Дверь внезапно открылась, и я резко сел. В палату ворвалось именно семь врачей, и я немного осадил свое беспокойство.
Но не на долго.
— Так, — начала женщина, которая принимала меня здесь в первый день в отделении. Она держала в руках планшет с кучей листов. Как и все остальные. — Евгений Несмиян? — перелистнула один.
— Да, — ответил я, мельком окинув взглядом остальных.
— Я — Елена Сергеевна. Заведующая отделением. Мы с вами уже виделись. Как самочувствие?
— Как обычно, — пожал плечами и заметил знакомый образ — Юрия Владимировича. Снова стал глубже дышать.
— Адаптировался? — вновь задала вопрос женщина. Ну, то есть, Елена Сергеевна.
— Не очень.
И дальше как понеслось, что я в итоге почувствовал себя подопытной крысой.
— Тебе надо чаще выходить из палаты, — начала давать мне нотации. — Мне передали, что тебя толком не видно, не слышно.
— А зачем выходить? — не уловил я.
— Пока ты тут сидишь, мы не узнаем, как ты. Только с твоих слов, — строго ответила заведующая, а меня аж в пот бросило.
— Постараюсь… — только и смог выдавить из себя, ковыряясь в бинте: ворсинки растрепались в моих пальцах.
Подписываться на это не хотелось.
— Значит, срывов больше не было? — Я помотал головой. — Часто ритуалы?
— Здесь реже, в палате.
— То есть даже за то короткое время снаружи еще больше? — начала что-то громко чиркать ручкой на своем планшете, остальные — повторяли за ней.
— Да.
— Ясно… — задумчиво произнесла. — Сколько в общем по времени в день?
— Не знаю… Когда как. — Как мне это вообще вспомнить?

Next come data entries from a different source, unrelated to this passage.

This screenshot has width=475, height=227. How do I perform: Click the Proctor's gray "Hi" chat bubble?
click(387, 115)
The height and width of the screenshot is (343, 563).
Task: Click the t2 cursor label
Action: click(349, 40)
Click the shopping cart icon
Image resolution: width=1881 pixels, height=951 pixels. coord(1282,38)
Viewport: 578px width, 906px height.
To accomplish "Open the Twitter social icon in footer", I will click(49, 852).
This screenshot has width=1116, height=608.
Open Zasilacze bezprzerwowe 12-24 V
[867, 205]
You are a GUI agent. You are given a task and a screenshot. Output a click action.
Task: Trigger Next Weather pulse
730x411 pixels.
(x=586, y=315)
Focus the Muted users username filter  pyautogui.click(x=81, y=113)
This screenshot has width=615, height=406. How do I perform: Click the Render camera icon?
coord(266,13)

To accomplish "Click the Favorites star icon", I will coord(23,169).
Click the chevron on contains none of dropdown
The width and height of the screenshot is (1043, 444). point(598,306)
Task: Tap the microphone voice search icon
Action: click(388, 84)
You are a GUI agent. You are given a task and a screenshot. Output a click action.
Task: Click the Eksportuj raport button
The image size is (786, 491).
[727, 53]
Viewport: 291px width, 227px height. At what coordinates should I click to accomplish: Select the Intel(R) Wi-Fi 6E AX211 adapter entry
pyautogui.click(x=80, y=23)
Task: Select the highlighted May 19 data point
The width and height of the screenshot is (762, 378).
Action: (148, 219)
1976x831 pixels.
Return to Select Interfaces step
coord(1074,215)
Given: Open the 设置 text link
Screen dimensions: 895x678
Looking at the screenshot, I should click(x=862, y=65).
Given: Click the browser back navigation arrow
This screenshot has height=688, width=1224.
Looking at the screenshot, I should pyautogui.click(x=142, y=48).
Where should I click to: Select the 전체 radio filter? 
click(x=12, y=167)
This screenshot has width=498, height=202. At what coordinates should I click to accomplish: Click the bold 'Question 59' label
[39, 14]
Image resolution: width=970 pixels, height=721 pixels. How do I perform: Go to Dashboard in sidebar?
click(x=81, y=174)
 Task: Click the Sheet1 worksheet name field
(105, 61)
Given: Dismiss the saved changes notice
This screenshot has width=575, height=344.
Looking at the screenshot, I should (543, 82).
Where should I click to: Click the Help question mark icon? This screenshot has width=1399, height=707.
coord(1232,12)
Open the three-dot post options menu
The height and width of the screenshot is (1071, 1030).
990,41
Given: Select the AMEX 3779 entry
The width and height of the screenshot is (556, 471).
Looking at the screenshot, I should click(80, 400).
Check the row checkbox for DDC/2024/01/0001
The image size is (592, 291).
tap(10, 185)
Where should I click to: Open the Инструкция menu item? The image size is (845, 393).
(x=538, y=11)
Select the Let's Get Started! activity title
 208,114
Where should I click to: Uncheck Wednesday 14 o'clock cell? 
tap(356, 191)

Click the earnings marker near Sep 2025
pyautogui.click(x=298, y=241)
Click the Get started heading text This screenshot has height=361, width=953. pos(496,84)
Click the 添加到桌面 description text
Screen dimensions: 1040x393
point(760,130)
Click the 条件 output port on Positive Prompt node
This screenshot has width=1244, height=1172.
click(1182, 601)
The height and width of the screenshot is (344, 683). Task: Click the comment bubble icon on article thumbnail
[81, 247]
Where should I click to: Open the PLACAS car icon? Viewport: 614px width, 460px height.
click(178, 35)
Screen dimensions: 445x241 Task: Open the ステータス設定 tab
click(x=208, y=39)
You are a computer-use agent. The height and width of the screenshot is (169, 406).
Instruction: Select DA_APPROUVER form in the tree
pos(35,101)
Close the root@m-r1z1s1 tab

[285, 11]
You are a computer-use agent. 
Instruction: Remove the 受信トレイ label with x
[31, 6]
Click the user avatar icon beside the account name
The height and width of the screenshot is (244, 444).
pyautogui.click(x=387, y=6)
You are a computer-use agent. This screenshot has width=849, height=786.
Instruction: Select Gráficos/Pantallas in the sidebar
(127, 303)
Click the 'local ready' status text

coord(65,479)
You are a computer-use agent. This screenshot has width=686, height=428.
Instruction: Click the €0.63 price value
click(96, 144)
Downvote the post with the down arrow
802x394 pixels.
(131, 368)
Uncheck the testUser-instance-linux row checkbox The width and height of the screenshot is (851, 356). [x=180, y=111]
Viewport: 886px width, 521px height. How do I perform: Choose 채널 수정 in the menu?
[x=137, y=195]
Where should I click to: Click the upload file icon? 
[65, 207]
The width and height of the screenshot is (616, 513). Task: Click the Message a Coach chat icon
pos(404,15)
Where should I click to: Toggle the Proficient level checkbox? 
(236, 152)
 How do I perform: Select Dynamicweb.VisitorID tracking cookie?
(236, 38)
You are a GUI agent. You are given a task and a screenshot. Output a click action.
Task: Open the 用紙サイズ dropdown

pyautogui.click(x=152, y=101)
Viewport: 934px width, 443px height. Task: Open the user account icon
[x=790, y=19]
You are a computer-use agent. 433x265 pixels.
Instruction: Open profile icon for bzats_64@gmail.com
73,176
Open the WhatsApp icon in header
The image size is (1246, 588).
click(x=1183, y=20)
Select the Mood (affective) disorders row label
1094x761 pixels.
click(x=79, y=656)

Я мысленно почесал голову: надо было быстрее прикинуть: — Ну, от часу и до трех иногда бывает.
Все снова стали записывать данные с моих слов, а я стал еще сильнее дербанить бинт. Руки вспотели, и хотелось освободить правую, чтобы ей стало прохладнее.
— Пока мы знаем про чистоту и счет. Еще что-то?
— Вроде нет, — я заметался взглядом. Моя голова будто опустела: шестеренки не работали, и думать не получалось.
— Вроде или нет? — как-то нервно спросила Елена Сергеевна.
— Нет. — Пусть будет так.
— Тревога, перепады настроения, усталость? — Ее тон стал будничным: сейчас задала вопросы, видимо, совсем стандартные.
— В палате не так сильно, — я дернул плечом.
— Ясно все с тобой, — вздохнула она. — Побочки?
Я и раньше принимал таблетки. Иногда побочки могли проявлять себя ярко, что ты сразу понимал, что такое самочувствие тебе не свойственно. А иногда не получалось толком разобраться, есть они или у тебя просто плохое настроение, либо несварение желудка. А может, реакция на погоду там…
— Да вроде нет. Сплю только много. — Это чувствовалось явно.
— Дневная сонливость — пока хорошо, — она опустила планшет и сначала пригрозила мне пальцем: — Следи за собой, будут изменения, — затем указала на моего врача: — Говори Юрию Владимировичу сразу или медсестрам.
— Ладно, — согласился, слегка кивнув.
— Так, — она поставила руки в боки: — А с рукой-то что?
— Стакан разбил, — я на секунду сжал губы. — Случайно. И порезался, пока собирал.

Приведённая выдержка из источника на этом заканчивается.